Ah entahlah, kata Kakak dokter nyuruh pulang. Kata perawat pasien minta pulang. “Kira-kira kapan swab lagi dan kapan hasilnya keluar?”
“PCR gak bisa ditebak, Bu. Kemungkinan tiga hari baru hasilnya didapat. Kalau masih positif, jarak beberapa hari baru swab lagi. Kira-kira perpanjang seminggu lagi, baru bisa pulang.”
Kupikir, kalau memang Mamak yang minta pulang, bisa stres beliau jika ditunda hingga sepekan. Akhirnya hari itu aku keliling mencari Lurah yang bersedia membubuhkan tanda tangan pada surat yang kubawa dari RS.
Aku dan kakak-kakak berada di kelurahan yang berbeda. Niat kami agak buruk memang, yang penting dapat tanda tangan, nantinya terserah Mamak mau pulang ke rumah yang mana. Di kantor lurah alamatku, pegawainya menolak dengan berbagai alasan. Salah satunya, data Mamak harus masuk dulu ke KK-ku.
Wajar kan kalau warganya ngawur? Perangkat pemerintah juga ngawur. Dulu aku ubah KK karena tambah anak saja butuh tiga bulan. Dia suruh Mamakku nunggu tiga bulan baru pulang! Pengin ngomong kotor, malu sama jilbab.
Akhirnya dapat tanda tangan di kelurahan kakakku yang lain. Jangan tanya berapa jumlah kakakku, banyak! Dan malamnya Mamak bisa dijemput pulang meski masih positif. Insyaallah noninfeksius, alias tidak menularkan.
Karena siangnya petugas kelurahan berpesan agar pasien dilaporkan ke puskesmas, muncul masalah baru. Mamak memilih pulang ke rumahku, puskesmas terdekat tentu saja berada di kelurahan tempatku berdomisili. Sementara menurut temanku yang juga positif covid, jika melapor ke puskesmas, pihak puskemas akan mengabari RT setempat. Lalu RT akan melapor ke Lurah. Ketahuan dong!

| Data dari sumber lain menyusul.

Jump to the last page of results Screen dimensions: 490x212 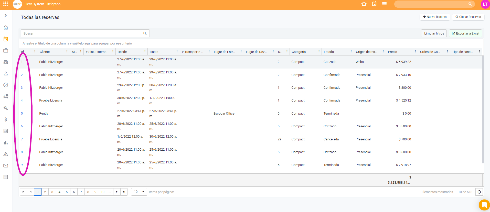(x=124, y=192)
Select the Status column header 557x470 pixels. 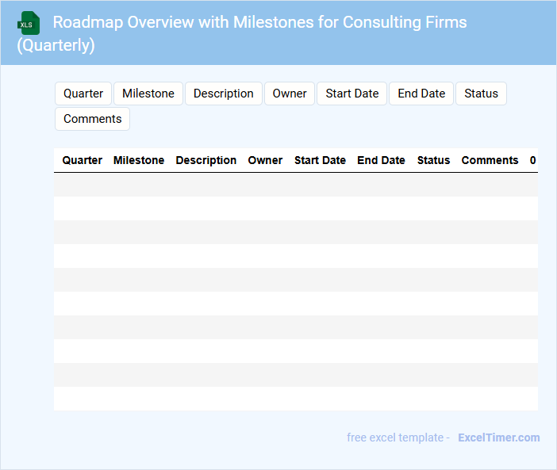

Semalaman aku dan kakak rumah terdekat berdiskusi. Lapor ke puskesmas atau tidak? Sementara kakakku yang kemarin menemani Mamak, ternyata hasil swabnya positif, tapi ia memilih tidak lapor. Diam-diam isoman di rumah saja, khawatir stigma masyarakat.
Sampai pagi belum diputuskan, apakah Mamak akan dilaporkan ke puskesmas atau tidak. Kondisi Mamak terlihat baik, tapi masih ada batuk. Makin membingungkan. Sampai kemudian, sebelum tengah hari, satu file pdf dikirim kakak yang isoman.

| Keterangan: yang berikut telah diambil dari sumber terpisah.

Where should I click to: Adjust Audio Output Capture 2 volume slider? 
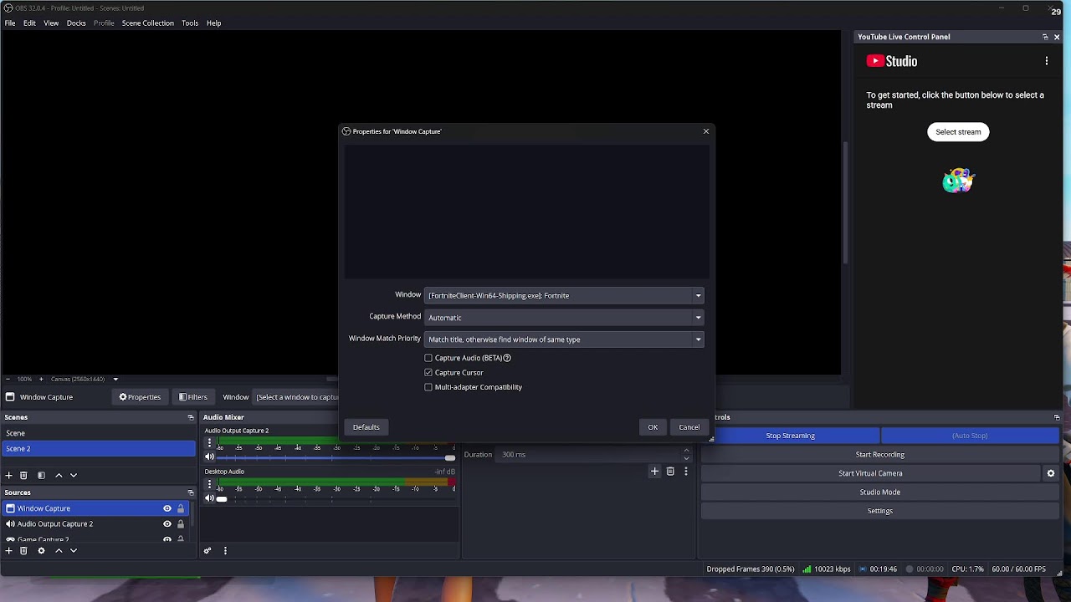pyautogui.click(x=336, y=457)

Hasil swab terakhir; Mamak negatif. Alhamdulillah, aku lega. Tak jadi beban karena tak perlu melapor ke puskesmas. Kemudian kakak yang semalam ikut menjemput Mamak di RS menelepon.
“Gemblung! Sudah susah-susah cari tanda tangan, bingung ini bingung itu. Dak taunyo hasil keluar dak sampe sehari!” kemudian kami ngakak bareng.